The thing is, we’ve all played this game of musical chairs before. We get that newfangled electronic product, and we’ve barely figured out all its hidden wonders when the new, more updated, sleeker version of the product comes along. We then have to decide: do we unseat the old and get the new, or do we stick with the familiar?
Ultimately, we’re consumers, you and I. That’s the truth. We are part of an eco-system of manufacturers and customers, buying things we need to upkeep a socioeconomically productive life in the 21st century, and then buying better and better versions of those things until something comes along to interrupt how we work and live and engage with technology. But the ugly truth behind this consumerist cycle is that these things leave a scar on the Earth. From the extraction of raw materials, to the energy needed in manufacturing, down to the packaging of these goods require us to, in varying degrees, pollute.
In a recent article by sustainability advocacy journal Earth.org, it was revealed that the information and communication technology industry contributed to 2% of greenhouse emissions globally. It is forecasted that this number will shoot up to 15% by 2040. It’s not just manufacturers; consumers are just as guilty. In 2021, we, as a species, dumped nearly 57.4 million tonnes of electronic waste. When we combine these two facts, the outlook is very bleak.

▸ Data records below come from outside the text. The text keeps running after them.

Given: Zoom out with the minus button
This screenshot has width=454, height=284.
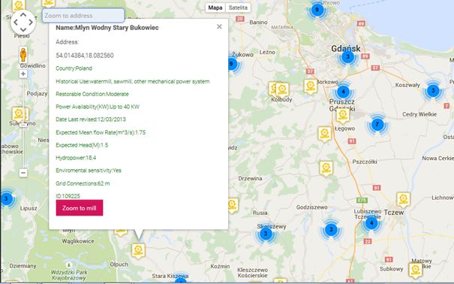Looking at the screenshot, I should [x=23, y=173].
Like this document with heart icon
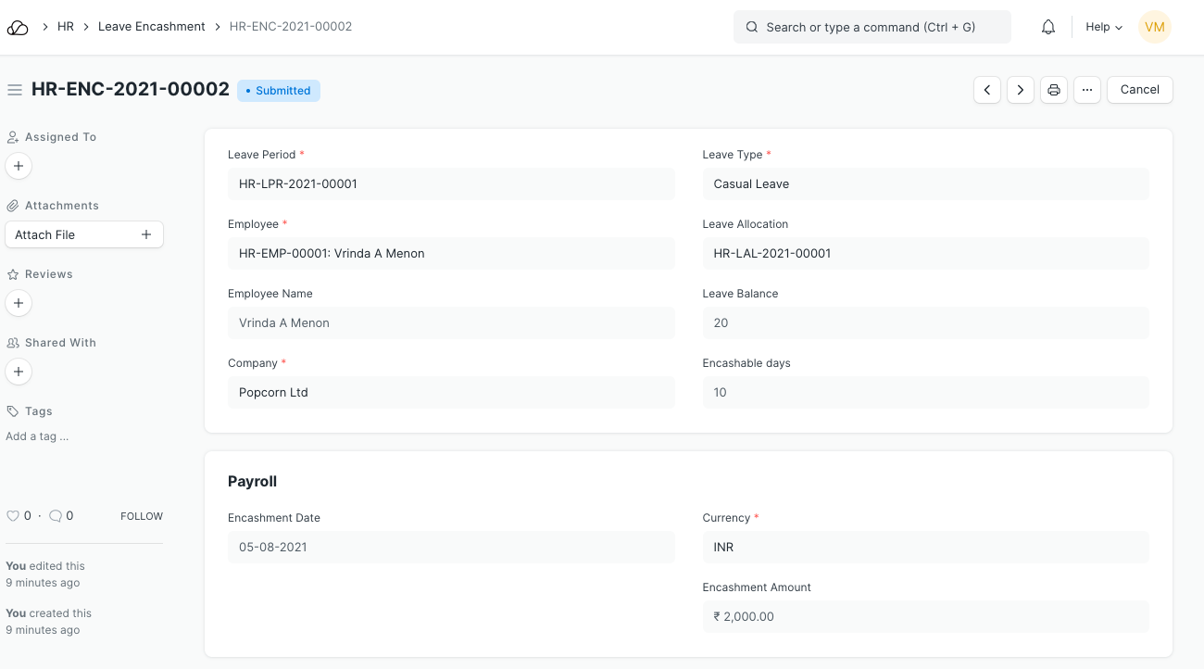The height and width of the screenshot is (669, 1204). pyautogui.click(x=13, y=516)
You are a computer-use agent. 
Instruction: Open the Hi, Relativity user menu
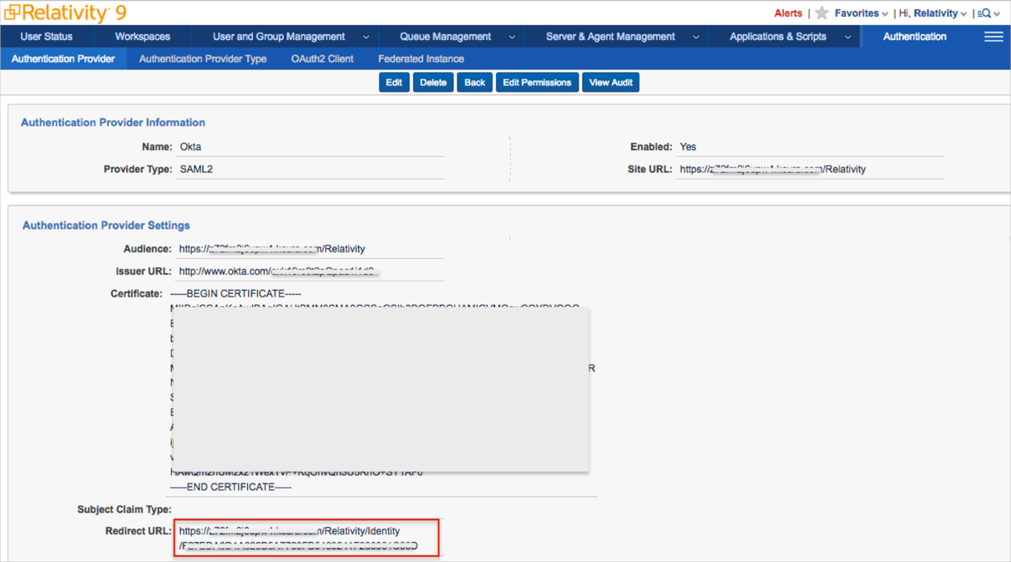click(933, 13)
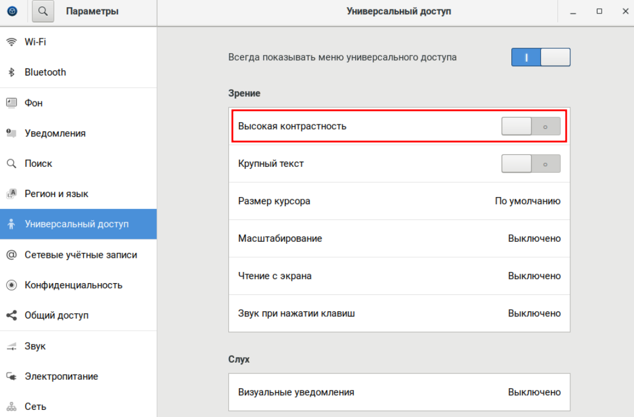Click the Online accounts @ icon
634x417 pixels.
click(11, 255)
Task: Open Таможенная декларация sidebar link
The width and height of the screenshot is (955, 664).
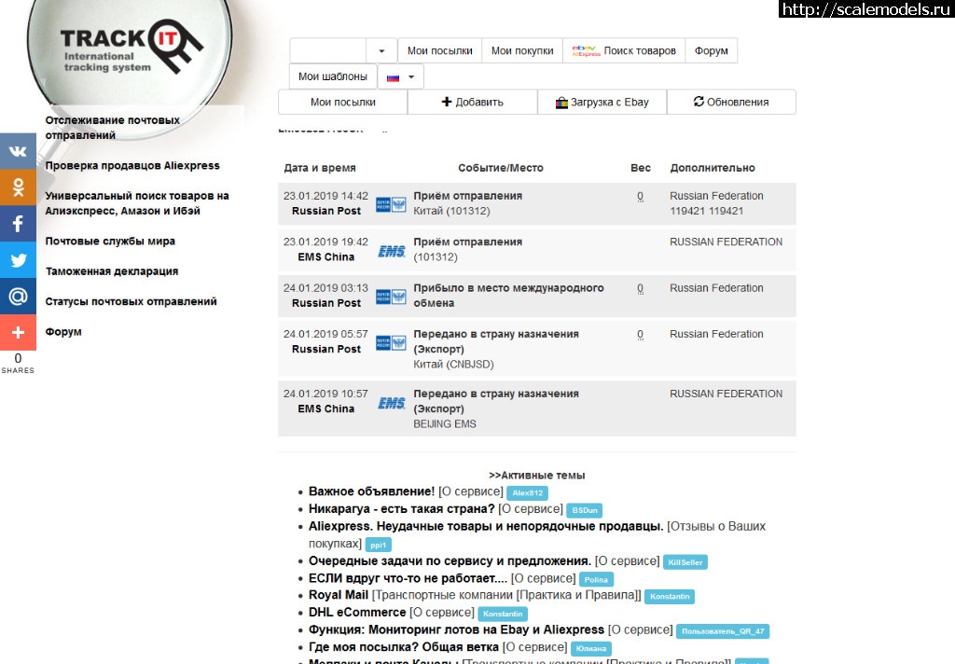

Is the solution then to stop using these goods – smartphones, smart watches and the like? Of course not. Not only are they paragons of human ingenuity, they are tools with which we create value in our personal and professional lives. The livelihoods of millions and their dependents center around these goods.
But we all know something can be done. And on Samsung’s part, something is being done.
Almost in tandem with the technical advancements of each new generation of products, Samsung has also been stepping up its sustainability efforts.
For the better part of the 21st century, the South Korean tech giant has shifted its energy use towards renewables, installing solar and geothermal facilities in their worksites and implementing greenhouse gas reduction (GHG) projects. This has allowed Samsung to meet some pretty lofty goals in sustainability. For example, 100% of energy used in Samsung worksites in the United States, Europe and China are from renewable energy sources. In 2020, it recycled 95% of its manufacturing waste and reduced GHG emissions by 7.091 million tonnes. Packaging is also made completely out of recycled paper.
The 2020 numbers represent an upward trend in Samsung’s sustainability efforts, a trend that continues two years on. This new generation of Samsung Galaxy products is a beneficiary of Samsung’s longstanding investment into research and development towards sustainability practices.
Where most tech companies are looking inward at reducing their own emissions and waste, Samsung is looking at solving existing problems – such as the issue of plastic pollution in the oceans. Samsung’s R&D team has developed a method of repurposing fishing nets into high-performance material for their Galaxy products, taking out a significant portion of the 640,000 tonnes of fishing nets that are abandoned in the ocean every year. As I write this, Samsung is looking at upcycling other forms of marine waste so they can bring new value to them and extract them from the ocean.
Along with these, Samsung also uses post-consumer materials (PCM) and bio-based resin in 90% of its Galaxy devices.
It’s not perfect, but our efforts in combating climate change as a species has indeed been less than perfect. For Samsung at least, investment is being poured into research and development, and they’re improving with every year and every new generation of Samsung Galaxy products. As a journalist and as a child of this planet, I am heartened.
We’re nowhere near reversing climate change, but we’re getting there. Now let’s make sure we get there sooner rather than later.